True robinhoods?? Probably a 1/2 doz times over 32 years of shooting. And those were mostly in competition. I rarely shoot groups during practice. Now if ya want to count busted nocks I would say 100's.


----------



## sbooy42 (Mar 6, 2007)

SteeliePollock said:


> just woundering how many of you have robin hooded their arrows? i have done it about 10 times. that was when i was leagues all the time it been about a year from my last one


 10 times in leagues..might be time to shoot @ a 5 spot or something

True Hoods= twice
I rarely shoots groups anymore..
But whats real cool is when you purposely hood your buddy's arrow:lol:


----------



## fulldraw (Nov 20, 2002)

I posted pic of my latest robin hood. In ten years of shooting I have only robin hooded 3 times. I busted plenty of nocks off and even shot through my wifes arrow on an angle making a 'V' shaped Robin Hood. But it is fun trying to Robin Hood the odds are against you when you try, most of time it is just luck.


----------



## jdawg240 (Oct 1, 2007)

I have had 3 and now avoid shooting tight groups $$$$$$$$$$$$$$$$$


----------



## old school (Jun 2, 2008)

I was wondering, I have seen alum arrows done, my dad did it a while back and left a wavy split up the arrow, what does a carbon arrow look like, stick or shatter at impact?


----------



## dhunter_83 (Aug 1, 2008)

i have done it twice it happened last year i was shooting a five spot bag in my backyard 2 arrows per dot one at 20 and one at 30


----------



## jjc155 (Oct 16, 2005)

Once and while it was cool, I quickly realized that I just wasted about 25bucks, now I very rarely shoot at the same spot with two arrows. Only time I shoot at same spot is when I group tune, and that is about once a year.

I am proud of my robin hood and it hangs in my "sports" room in the basement, but I try to avoid them.

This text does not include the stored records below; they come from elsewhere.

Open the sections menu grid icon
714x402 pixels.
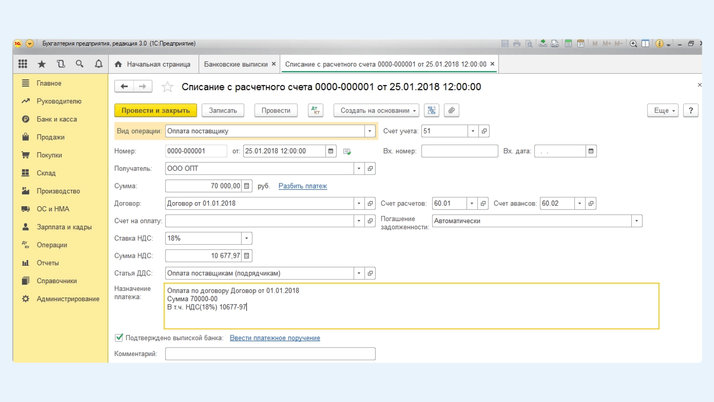[x=23, y=64]
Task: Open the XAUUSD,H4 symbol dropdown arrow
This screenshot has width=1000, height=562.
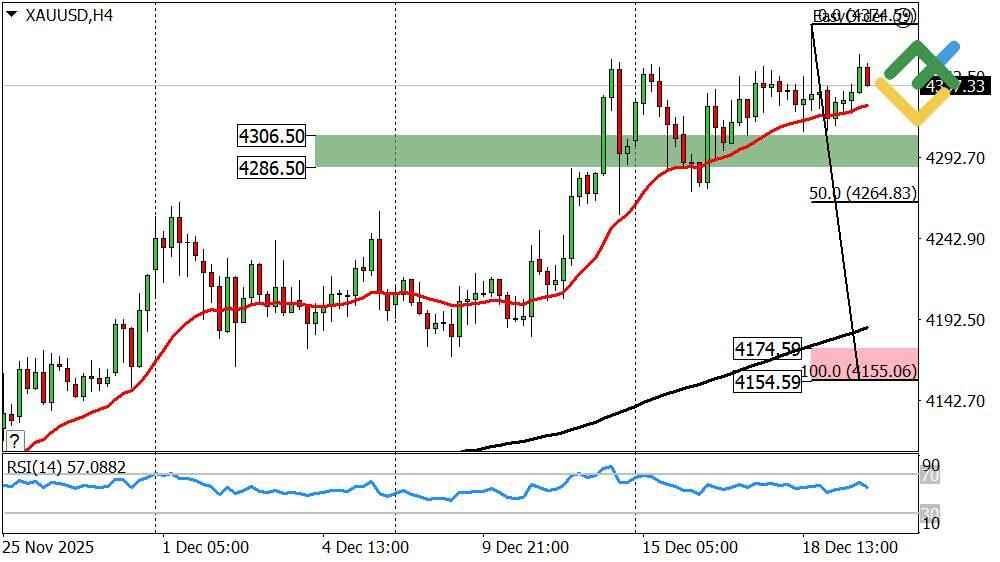Action: tap(11, 16)
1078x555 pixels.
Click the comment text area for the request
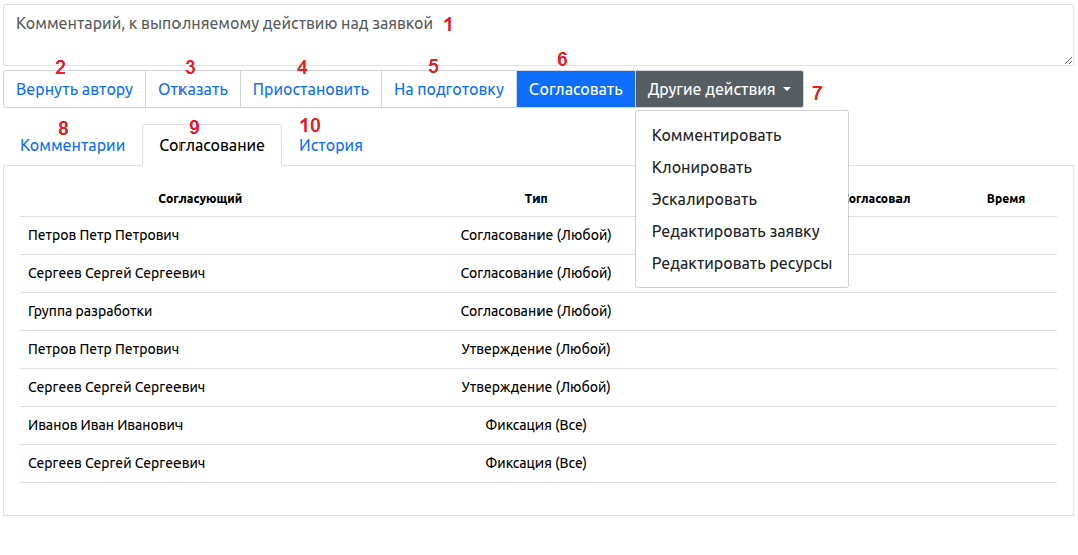[538, 35]
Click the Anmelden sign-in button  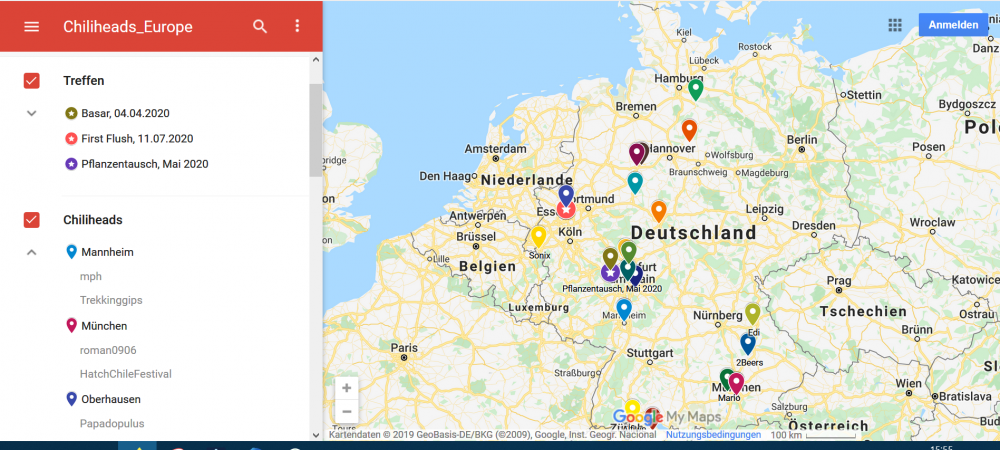click(953, 25)
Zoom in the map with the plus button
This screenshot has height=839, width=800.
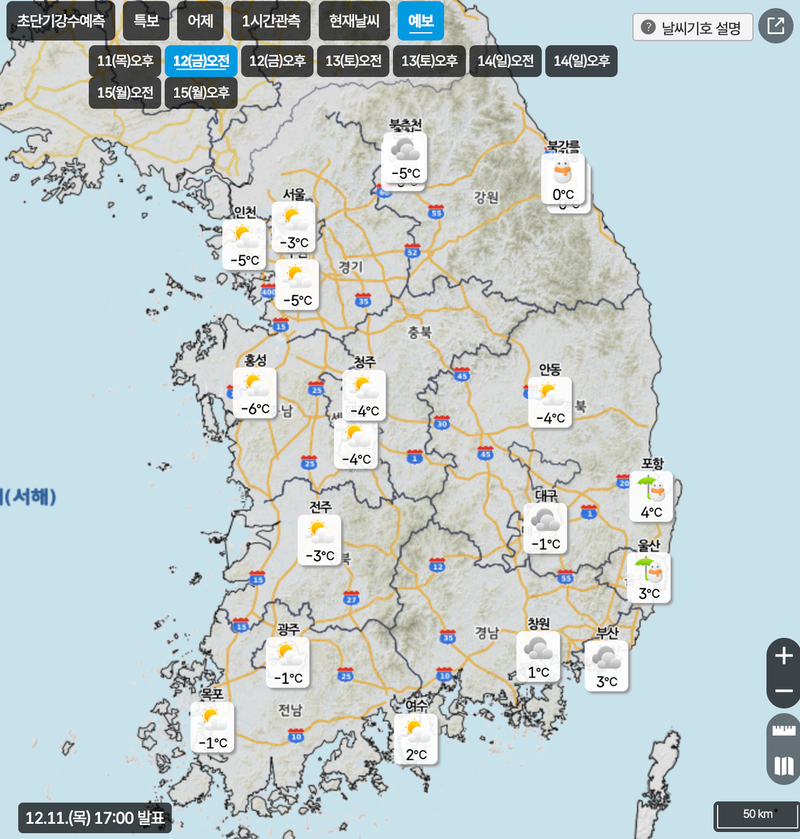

Now if we are shooting 3D, I try to robin hood every one elses arrows:evilsmile.

J-


----------



## Huntinggirl (Aug 3, 2006)

jdawg240 said:


> I have had 3 and now avoid shooting tight groups $$$$$$$$$$$$$$$$$


 
 The first time I thought was the coolest thing I have ever done, still have the first one. The second one I realized that it was going to cost to much if I continued it. :yikes: So like the rest of you, I shoot at different spots on my target.


----------



## FishOn!! (Jul 24, 2008)

I shoot one last year and I was geeked! 
It now hangs in my house, ya i'm still proud of it


----------



## Jackson Bowner (Mar 13, 2008)

Twice for me, but that was a few years ago when I was shooting aluminum arrows. I don't really try to stack arrows anymore. Too many broken knocks and fletches destroyed so I try to shoot a circle around my centered arrow.


----------



## outdooralex (Jan 7, 2002)

Just got my second one of my shooting career the other night, it was at 30yrds


----------